Aufgaben:
1. Schreiben Sie aus der Forumsdiskussion zum Schrittmotor den Abschnitt von "OK, an die Zykluszeit" bis "so schnell abbricht." wortgetreu ab.
2. Führen Sie die Forumsdiskussion zum Schrittmotor im Anschluss an ihren letzten Satz weiter.
━━ Ausgewählter Auszug ━━
# Schrittmotor direkt über S7-300 DA-Karte ansteuern?



## Jan (2 August 2009)

Hallo,
ich habe einen Schrittmotor 24 VDC und möchte ihn gerne direkt über die digitale Ausgangskarte meiner S7-300 ansteuern.
Die Karte kann, was die Stromaufnahme an geht, den Motor steuern.
Ich frage mich, ob noch etwas gegen das direkte Ansteuern des Schrittmotors spricht, weil ich bei meiner Suche im Forum immer auf Schrittmotoren gestoßen bin, die über eine Platine angesteuert werden.
Ist diese Platine zwingend erforderlich?

Gruß Jan


----------



## Grubba (3 August 2009)

Das Problem besteht in der Geschwindigkeit, mit der der Motor dann gefahren werden kann. Wenn der Motor z.B. 1000 Schritte pro Umdrehung macht, benötigst Du ja auch 1000 Flanken zur Ansteuerung. Je nach Deiner Zykuszeit kannst Du Dir ja dann ausrechnen, wie lange das dauert.


----------



## Jan (3 August 2009)

OK, an die Zykluszeit hatte ich in diesem Bezug noch nicht gedacht. Aber damit erledigt sich mein Problem mit der Datenkommunikation von selbst. 
Was mir noch mehr Sorgen macht, ist, dass ich im Datenblatt von der DA-Karte gelesen habe, dass der Ausgang bei induktiver Last nur mit 0,5 Hz getaktet werden darf. Das bedeutet, alle 2 Sek. einen Schritt. Bei 100 Schritte / U ist das sehr langsam. Da dauert das fräsen ewig; Vorteil ist, dass der Fräskopf nicht so schnell abbricht. 
Oder kann man den Schrittmotor als ohmsche Last betrachten (ich glaubs eher nicht)?

Gruß Jan


----------



## Grubba (4 August 2009)

> Oder kann man den Schrittmotor als ohmsche Last betrachten (ich glaubs eher nicht)?


 
..eher nicht, würde ich mal sagen. Viel induktiver gehts meiner Meinung nach nicht :icon_frown:

Wenn Du unbedingt Deine Ausgänge verwenden möchtest, und Dir das nicht zu langsam ist kannst Du ja evtl. eine separate Schrittmotorendstufe hinter Deine Ausgänge hängen. Die stellt dann für die S7-Ausgänge eine ohmsche Last dar und treibt dann ihrerseits den Motor an.
Bei diversen Elektronikversendern gibts sowas für ein paar €. Z.B. bei Conrad -> SMCFLEX-ME1000 (48€). Halt darauf achten, dass so ein Ding mit 24V am Eingang auch was anfangen kann.


----------



## Jan (4 August 2009)

Schade, habe gehofft, dass ich mich irre, was die Induktivität angeht.
Das wäre noch eine Alternative. Allerdings sind das 138 € + Basisplatine/n.
Allein die Hardware für die Anlage wird min. 400 € kosten. 
Werde ich ggf. für die spätere Optimierung der Anlage einsetzen, um die Anlage schneller zu machen.
Dann werde ich mal im Urlaub die Schrittmotoren trocken laufen lassen und sehen, wie es läuft.
━━━
━━ Datenauszug ━━
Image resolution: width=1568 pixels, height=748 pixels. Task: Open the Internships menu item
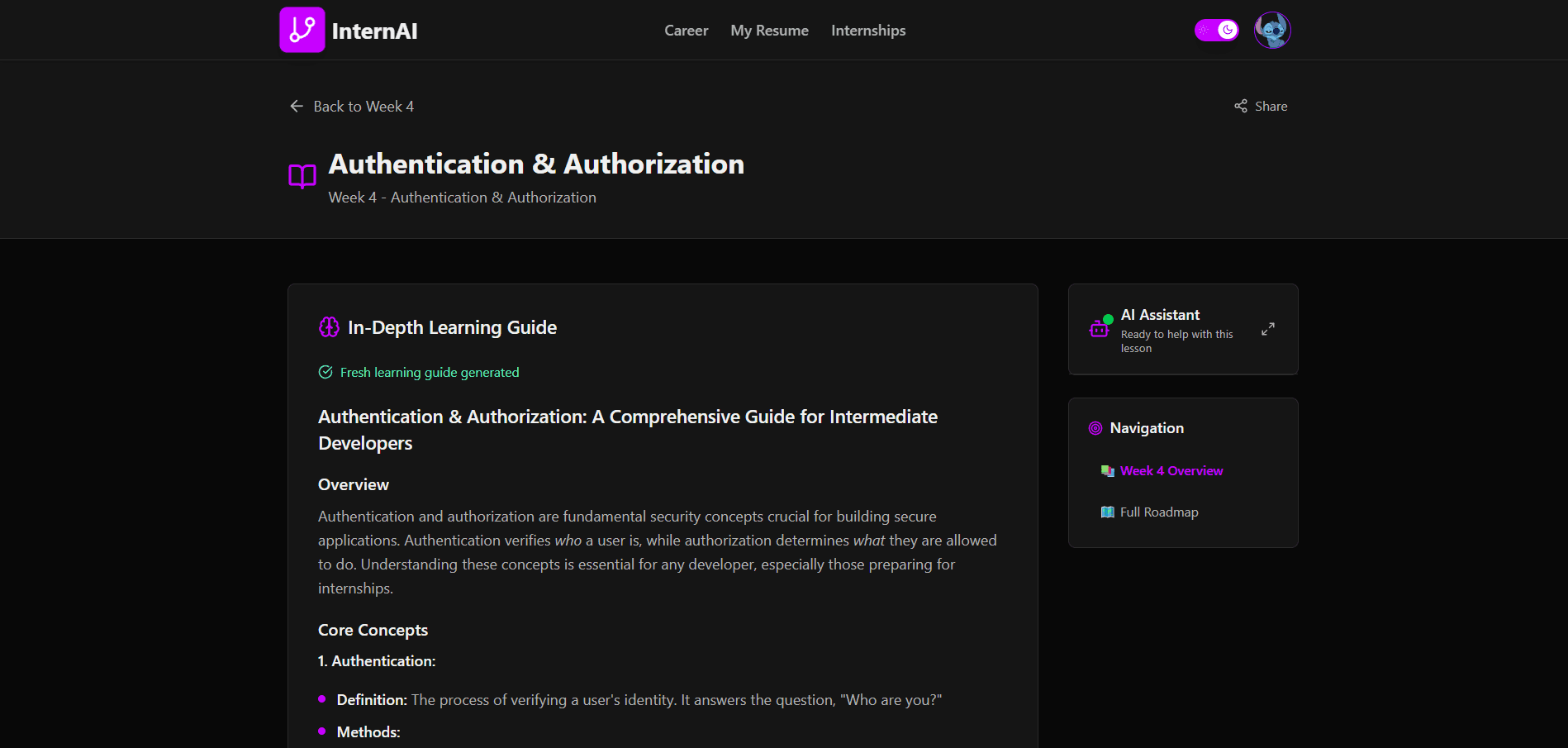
━━━
Antworten:
1.
OK, an die Zykluszeit hatte ich in diesem Bezug noch nicht gedacht. Aber damit erledigt sich mein Problem mit der Datenkommunikation von selbst. 
Was mir noch mehr Sorgen macht, ist, dass ich im Datenblatt von der DA-Karte gelesen habe, dass der Ausgang bei induktiver Last nur mit 0,5 Hz getaktet werden darf. Das bedeutet, alle 2 Sek. einen Schritt. Bei 100 Schritte / U ist das sehr langsam. Da dauert das fräsen ewig; Vorteil ist, dass der Fräskopf nicht so schnell abbricht.

2.
Weißt du zufällig, wie empfindlich die DA-Karte auf die Spannungsspitzen reagiert, wenn ich die Motoren mit mehr als 0,5 Hz takte?


----------



## hovonlo (5 August 2009)

Die 0,5 Hz resultieren aus den in der DIN EN 61131-2  aufgeführten zulässigen Lasten - und die in einer Induktivität steckende Energie muss beim Abschalten halt irgendwo hin. Die Baugruppen sind auf diese maximale Induktivität ausgelegt und schaffen das halt maximal alle 2 Sekunden.

Wenn du selber entsprechende externe Schutzmaßnahmen vorsiehst - Stichwort Freilaufdioden und RC-Löschglieder - geht erheblich mehr. Aber auch hier ist zu beachten, dass die Energie irgendwie verbraten werden muss.


----------



## Jan (5 August 2009)

Das hört sich gut an. Da könnte ich mit wenig Kostenaufwand den Motorschneller drehen lassen.
Is schon ne Weile her mit der Theorie.
Warum Freilaufdiode + RC-Glied?
Und wie sieht dann die Beschaltung aus und wie kann ich die Dimensonierung der Bauteile berechnen?
Die Teile bekomme ich sicherlich in dem Gehäuse für den "Parallelportanschluss" unter.
Hast du zufällig ne Skizze und ne Formel (Beschreibung) für die Beschaltung?
Und wie bekomme ich die maximale Taktfrequenz für den Motor raus?


----------



## Jan (18 August 2009)

*Unipolarbetrieb mit Minus an gemeinsamen Anschluss?*

Hallo,
wollte gerade mal die Schrittmotoren ausprobieren.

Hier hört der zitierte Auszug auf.